Building a startup mentality at corporate

archived,product
startup mentality

Making room for innovation at corporate

Companies who carve out investment for focused innovation programs fear disruption or are already experiencing disruption in their current business. This disruption comes in many different forms, but often includes a mix of the following:

  • New market entrants (e.g. startups)
  • New product/service substitutes
  • New business models
  • Weakening of the brand as a driver of purchase
  • Loss of share or revenue in established markets

This happens regardless of the company’s near term, financial focus. The innovation program is a reflex action to ensure the survival of the company and an indication of the company’s interest in ‘getting ahead of the learning curve.’ No one likes surprises.

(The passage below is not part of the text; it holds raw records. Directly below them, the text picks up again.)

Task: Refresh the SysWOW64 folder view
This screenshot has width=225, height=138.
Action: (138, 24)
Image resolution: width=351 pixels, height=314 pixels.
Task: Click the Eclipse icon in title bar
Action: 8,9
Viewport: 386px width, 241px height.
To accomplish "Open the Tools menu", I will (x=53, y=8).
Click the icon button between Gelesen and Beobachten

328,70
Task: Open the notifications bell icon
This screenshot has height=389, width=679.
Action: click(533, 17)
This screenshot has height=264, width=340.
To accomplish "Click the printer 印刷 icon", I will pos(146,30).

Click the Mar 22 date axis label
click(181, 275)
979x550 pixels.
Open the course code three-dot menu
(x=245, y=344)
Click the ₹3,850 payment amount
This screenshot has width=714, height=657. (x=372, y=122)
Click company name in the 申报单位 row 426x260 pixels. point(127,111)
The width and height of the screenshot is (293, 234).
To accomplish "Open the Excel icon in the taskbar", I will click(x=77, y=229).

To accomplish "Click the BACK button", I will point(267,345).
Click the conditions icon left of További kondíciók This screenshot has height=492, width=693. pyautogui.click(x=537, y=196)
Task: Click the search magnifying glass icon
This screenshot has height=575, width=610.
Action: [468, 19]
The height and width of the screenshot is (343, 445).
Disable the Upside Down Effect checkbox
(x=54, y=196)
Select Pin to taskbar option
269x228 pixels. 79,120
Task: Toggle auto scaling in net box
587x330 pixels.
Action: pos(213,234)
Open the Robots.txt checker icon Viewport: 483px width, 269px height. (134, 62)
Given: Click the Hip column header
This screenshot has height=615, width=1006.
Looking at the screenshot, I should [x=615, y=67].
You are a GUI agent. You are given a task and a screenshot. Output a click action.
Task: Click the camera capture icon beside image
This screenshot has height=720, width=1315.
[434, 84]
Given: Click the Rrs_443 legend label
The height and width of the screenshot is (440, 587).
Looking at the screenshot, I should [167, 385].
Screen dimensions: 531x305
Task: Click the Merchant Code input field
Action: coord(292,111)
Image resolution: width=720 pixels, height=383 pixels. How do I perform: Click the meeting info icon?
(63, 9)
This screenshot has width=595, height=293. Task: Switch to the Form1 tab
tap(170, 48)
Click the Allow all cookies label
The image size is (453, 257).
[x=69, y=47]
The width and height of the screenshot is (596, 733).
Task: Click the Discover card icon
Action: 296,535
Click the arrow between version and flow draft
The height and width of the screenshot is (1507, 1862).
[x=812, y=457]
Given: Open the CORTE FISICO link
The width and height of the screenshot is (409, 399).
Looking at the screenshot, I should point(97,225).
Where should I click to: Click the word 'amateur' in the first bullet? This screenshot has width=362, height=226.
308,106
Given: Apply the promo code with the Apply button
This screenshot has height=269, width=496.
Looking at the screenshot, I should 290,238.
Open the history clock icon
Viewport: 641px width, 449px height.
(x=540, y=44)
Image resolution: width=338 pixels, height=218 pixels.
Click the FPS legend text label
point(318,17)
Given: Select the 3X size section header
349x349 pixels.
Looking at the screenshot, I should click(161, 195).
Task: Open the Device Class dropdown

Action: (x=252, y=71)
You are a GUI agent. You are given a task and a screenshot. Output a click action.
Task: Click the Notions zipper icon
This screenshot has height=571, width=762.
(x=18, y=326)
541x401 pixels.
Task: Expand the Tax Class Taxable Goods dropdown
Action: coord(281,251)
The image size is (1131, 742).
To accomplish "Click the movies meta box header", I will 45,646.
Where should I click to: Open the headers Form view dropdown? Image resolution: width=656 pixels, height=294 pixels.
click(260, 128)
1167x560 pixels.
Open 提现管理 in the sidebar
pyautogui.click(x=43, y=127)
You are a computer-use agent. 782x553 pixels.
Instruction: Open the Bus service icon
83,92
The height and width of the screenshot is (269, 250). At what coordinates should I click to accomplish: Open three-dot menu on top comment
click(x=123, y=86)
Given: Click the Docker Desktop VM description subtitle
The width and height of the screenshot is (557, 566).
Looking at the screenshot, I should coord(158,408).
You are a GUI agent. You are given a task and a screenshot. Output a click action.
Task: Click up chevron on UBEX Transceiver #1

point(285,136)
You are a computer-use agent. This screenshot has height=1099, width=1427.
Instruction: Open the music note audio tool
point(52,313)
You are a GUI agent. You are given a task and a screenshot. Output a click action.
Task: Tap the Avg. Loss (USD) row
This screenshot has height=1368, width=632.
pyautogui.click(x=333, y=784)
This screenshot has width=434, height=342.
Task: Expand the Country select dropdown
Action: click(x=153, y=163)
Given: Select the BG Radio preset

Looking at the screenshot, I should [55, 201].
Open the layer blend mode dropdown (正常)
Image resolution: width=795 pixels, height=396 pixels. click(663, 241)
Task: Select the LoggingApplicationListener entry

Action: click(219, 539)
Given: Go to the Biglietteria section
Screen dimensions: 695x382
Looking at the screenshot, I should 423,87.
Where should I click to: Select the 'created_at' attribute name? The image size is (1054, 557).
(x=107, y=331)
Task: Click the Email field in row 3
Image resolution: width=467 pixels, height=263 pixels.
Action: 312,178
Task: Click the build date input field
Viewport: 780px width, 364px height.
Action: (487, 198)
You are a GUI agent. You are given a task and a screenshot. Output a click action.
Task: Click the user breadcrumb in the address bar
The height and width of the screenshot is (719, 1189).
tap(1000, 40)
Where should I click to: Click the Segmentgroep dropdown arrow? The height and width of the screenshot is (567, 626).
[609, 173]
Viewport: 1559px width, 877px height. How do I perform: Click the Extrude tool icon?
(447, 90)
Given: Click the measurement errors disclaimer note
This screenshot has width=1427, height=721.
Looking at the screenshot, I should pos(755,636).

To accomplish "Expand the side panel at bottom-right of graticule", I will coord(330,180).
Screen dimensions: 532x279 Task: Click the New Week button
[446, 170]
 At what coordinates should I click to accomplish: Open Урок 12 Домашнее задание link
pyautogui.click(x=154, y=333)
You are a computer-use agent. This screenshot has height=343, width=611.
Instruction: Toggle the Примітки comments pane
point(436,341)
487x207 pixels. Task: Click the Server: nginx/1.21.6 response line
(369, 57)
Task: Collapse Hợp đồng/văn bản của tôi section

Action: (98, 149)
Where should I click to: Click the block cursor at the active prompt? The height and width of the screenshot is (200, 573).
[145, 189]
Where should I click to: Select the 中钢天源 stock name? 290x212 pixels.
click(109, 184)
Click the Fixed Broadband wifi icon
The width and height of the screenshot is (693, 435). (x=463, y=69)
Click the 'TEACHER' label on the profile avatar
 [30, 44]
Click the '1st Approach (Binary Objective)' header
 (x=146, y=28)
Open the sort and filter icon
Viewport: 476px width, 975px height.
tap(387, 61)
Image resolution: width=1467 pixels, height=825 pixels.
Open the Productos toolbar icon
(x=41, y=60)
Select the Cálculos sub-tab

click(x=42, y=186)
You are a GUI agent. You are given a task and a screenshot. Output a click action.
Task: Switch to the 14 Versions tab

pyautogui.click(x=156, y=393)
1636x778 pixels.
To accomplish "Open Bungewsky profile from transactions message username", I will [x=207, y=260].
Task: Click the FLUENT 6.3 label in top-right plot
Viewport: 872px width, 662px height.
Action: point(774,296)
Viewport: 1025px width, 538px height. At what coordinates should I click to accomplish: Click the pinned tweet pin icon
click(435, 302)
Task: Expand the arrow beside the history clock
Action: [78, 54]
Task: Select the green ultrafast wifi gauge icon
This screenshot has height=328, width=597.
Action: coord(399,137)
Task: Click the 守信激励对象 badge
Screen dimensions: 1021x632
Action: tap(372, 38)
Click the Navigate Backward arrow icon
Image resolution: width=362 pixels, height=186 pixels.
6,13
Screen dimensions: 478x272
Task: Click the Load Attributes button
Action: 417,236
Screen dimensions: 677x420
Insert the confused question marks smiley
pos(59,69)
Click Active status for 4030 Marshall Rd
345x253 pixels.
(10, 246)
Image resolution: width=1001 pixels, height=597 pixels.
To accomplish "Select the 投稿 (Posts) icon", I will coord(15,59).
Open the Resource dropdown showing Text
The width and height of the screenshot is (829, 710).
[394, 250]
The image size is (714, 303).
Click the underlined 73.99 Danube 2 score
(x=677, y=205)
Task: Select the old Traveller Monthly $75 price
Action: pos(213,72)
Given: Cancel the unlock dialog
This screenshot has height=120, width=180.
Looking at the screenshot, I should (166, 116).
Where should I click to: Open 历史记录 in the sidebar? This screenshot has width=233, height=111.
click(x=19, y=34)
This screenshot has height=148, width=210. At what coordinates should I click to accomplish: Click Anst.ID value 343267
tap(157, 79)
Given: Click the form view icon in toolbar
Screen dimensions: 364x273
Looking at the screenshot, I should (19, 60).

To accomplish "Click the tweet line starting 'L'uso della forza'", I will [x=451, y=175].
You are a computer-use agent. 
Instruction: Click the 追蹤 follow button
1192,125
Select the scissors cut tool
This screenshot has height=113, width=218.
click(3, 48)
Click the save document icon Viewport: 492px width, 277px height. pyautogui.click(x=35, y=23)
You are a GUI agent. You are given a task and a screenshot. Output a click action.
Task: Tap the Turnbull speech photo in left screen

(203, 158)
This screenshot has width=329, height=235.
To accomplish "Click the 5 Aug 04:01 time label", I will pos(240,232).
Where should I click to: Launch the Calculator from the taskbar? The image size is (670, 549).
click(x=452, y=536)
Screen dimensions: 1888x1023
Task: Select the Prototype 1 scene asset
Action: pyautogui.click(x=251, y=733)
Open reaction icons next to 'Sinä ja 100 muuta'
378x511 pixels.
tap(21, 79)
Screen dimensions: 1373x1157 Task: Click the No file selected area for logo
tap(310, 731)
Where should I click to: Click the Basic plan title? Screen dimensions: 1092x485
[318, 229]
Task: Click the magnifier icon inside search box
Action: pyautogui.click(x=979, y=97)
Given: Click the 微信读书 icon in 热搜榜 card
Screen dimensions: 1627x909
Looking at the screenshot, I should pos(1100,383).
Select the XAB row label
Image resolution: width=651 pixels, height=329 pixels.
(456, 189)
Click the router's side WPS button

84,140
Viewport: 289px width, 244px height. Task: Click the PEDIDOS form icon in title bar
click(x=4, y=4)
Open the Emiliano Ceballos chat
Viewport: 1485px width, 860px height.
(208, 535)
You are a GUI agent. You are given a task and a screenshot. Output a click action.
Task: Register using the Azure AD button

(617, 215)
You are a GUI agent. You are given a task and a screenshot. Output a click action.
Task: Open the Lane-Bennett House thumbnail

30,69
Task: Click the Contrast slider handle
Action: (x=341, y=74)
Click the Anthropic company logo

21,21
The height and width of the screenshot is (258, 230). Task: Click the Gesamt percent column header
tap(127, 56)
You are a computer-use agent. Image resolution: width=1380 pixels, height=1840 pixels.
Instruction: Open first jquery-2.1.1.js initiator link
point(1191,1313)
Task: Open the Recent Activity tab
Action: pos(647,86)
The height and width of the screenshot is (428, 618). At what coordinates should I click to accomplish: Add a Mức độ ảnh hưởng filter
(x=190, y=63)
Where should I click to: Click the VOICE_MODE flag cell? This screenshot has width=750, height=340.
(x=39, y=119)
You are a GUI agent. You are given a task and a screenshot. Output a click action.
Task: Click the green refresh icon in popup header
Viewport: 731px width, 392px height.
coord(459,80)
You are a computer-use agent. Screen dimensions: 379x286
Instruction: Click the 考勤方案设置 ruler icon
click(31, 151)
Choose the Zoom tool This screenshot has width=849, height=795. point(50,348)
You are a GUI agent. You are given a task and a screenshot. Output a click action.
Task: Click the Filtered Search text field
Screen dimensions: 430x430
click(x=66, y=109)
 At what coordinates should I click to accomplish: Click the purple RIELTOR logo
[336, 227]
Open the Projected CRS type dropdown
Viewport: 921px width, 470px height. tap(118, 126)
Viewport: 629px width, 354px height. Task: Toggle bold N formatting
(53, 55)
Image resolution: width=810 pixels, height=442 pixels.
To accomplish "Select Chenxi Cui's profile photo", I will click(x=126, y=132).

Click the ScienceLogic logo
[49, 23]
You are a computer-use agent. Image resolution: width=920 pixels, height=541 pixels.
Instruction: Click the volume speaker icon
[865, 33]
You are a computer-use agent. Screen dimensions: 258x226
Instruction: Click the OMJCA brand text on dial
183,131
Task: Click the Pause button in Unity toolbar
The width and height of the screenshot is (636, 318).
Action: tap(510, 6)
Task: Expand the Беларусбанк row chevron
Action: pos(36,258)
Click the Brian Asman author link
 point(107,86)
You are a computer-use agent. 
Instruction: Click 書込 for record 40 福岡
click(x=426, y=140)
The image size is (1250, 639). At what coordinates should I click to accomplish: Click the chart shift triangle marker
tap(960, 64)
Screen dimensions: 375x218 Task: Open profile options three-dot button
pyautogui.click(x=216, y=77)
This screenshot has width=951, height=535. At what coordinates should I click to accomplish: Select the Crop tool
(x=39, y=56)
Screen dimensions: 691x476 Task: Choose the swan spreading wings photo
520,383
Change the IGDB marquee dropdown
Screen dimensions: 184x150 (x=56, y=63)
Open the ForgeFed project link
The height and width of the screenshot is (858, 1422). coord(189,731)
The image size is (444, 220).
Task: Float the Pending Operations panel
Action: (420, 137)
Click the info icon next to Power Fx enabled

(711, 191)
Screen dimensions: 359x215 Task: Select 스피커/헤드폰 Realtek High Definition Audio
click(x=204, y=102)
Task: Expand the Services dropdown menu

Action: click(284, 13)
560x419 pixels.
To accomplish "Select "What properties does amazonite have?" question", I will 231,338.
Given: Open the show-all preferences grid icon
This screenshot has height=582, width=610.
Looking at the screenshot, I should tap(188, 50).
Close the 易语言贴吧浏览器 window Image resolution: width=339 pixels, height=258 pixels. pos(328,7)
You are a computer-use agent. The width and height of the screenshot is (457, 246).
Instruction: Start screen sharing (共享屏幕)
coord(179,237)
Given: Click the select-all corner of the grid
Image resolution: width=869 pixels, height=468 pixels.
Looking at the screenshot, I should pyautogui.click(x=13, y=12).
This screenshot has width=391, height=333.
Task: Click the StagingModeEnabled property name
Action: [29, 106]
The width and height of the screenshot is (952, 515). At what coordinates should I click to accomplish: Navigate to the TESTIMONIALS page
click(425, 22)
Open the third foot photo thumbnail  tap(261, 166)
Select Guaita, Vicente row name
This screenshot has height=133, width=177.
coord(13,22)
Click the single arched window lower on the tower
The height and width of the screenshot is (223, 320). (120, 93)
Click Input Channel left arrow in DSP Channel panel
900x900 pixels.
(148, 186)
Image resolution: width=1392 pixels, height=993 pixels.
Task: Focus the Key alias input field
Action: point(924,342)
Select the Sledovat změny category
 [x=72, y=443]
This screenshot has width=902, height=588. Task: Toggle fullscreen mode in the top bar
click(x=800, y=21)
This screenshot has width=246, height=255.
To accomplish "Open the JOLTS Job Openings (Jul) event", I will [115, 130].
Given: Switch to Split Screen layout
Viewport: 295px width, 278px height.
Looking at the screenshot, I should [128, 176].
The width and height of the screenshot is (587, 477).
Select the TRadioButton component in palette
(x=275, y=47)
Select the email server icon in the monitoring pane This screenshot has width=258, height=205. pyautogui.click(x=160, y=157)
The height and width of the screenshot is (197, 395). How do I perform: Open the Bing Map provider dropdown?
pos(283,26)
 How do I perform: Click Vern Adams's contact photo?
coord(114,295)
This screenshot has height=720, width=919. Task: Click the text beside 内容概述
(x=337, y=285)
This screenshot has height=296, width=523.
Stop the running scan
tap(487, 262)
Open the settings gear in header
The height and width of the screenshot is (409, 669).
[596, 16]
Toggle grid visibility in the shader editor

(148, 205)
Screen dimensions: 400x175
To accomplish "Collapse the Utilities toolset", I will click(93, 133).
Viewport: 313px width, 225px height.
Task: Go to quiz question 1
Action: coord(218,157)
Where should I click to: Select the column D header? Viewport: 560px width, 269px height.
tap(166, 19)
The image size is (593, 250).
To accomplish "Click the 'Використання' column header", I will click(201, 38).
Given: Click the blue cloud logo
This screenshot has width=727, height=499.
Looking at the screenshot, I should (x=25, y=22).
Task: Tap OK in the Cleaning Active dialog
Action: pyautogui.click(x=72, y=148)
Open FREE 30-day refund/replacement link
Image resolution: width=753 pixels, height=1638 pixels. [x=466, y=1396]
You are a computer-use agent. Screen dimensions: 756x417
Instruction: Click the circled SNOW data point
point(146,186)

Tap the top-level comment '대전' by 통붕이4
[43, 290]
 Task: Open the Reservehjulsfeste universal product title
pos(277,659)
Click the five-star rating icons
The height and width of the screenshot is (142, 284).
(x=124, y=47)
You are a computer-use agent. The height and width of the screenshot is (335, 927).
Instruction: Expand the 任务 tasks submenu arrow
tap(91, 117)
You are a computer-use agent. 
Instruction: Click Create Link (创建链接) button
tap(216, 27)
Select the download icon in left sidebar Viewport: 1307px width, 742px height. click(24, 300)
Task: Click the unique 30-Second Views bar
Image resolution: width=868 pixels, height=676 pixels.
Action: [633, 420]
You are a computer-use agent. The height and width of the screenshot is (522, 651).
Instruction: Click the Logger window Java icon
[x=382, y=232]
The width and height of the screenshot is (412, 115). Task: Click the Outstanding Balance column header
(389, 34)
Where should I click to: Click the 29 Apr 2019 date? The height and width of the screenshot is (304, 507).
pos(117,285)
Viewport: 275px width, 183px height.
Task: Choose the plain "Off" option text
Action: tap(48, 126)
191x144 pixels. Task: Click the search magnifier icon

The reason why it is so difficult for existing firms to capitalize on disruptive innovations is that their processes and their business model that make them good at the existing business actually make them bad at competing for the disruption.

Clayton Christensen author of The Innovator’s Dilemma

Large firms have to address hurdles in a few key areas to leverage the impulses that drive innovation. These are the areas for initial focus in order to ‘think like a startup’ at Corporate:

  • Invest in innovation – Put your money where your mouth is
  • Adopt a user-centered mindset – Humility + empathy + user research
  • Building a team of innovators – Move from talk to action
    • Engaging the internal network of innovators and change agents
    • Building a network of external partners
  • Start learning –  Experiment – Measure – Learn – Repeat

Invest in innovation

Put your money where your mouth is

Good ideas aren’t exclusive to startups. Large firms are in a position to learn more about their customers and to deliver more, but often stop asking how to better solve customer problems. They are organized and incentivized to execute on known solutions and not to push the envelope on solving more of the customer’s Jobs To Be Done (JTBD).

While fear is a strong motivator to start an innovation program, the goal should be to develop a new muscle and set of skills to allow a company to develop, test and launch new ideas to the market – that may be disruptive to the current business. Innovation is sometimes stymied by the existing business protecting current product lines and market share.

As innovation may sometimes launch products that cannibalize the existing business, there needs to be an autonomous group that is carved out with the explicit permission to disrupt the existing business.  New products, new services, new business models all need room for experimentation. This may not always be popular with existing business units and divisions, but it is key to rapid learning about the marketplace with its threats and opportunities.

Corporate alignment and long-term investment are needed to send a signal that innovation isn’t a fad. Technological change is accelerating and innovation is key for survival.

Adopt a user-centered mindset

Humility + empathy + user research

With corporate aligned to support innovation, how do we begin changing the culture to support it? This is a change that needs to touch the entire company.

“Adopting a posture of humility and curiosity is how you develop empathy for your customer’s needs and desires, and when you’re in constant contact with the people you’re designing for, it creates a productive feedback loop.”  Tim Brown, designthinking.ideo.com.

Humility is needed because it translates into an openness to discovery or re-discovery around unmet needs and Jobs to Be Done. The trap for most companies lies in the arrogance when it comes to understanding the customers of today and tomorrow. Many companies stop asking user research questions because they believe that they already know all the answers. Empathy takes work, and user research is not the same as marketing research.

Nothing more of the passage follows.